**Problem requirements**
Retype all of the data exactly as given.
====== Information shown
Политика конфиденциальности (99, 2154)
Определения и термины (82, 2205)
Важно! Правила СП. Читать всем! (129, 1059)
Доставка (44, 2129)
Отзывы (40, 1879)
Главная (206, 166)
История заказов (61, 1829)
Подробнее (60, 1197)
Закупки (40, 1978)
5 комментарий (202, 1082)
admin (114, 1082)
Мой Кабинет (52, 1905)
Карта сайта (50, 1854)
============
**Reply to the exercise**
Политика конфиденциальности (99, 2154)
Определения и термины (82, 2205)
Важно! Правила СП. Читать всем! (129, 1059)
Доставка (44, 2129)
Отзывы (40, 1879)
Главная (206, 166)
История заказов (61, 1829)
Подробнее (60, 1197)
Закупки (40, 1978)
5 комментарий (202, 1082)
admin (114, 1082)
Мой Кабинет (52, 1905)
Карта сайта (50, 1854)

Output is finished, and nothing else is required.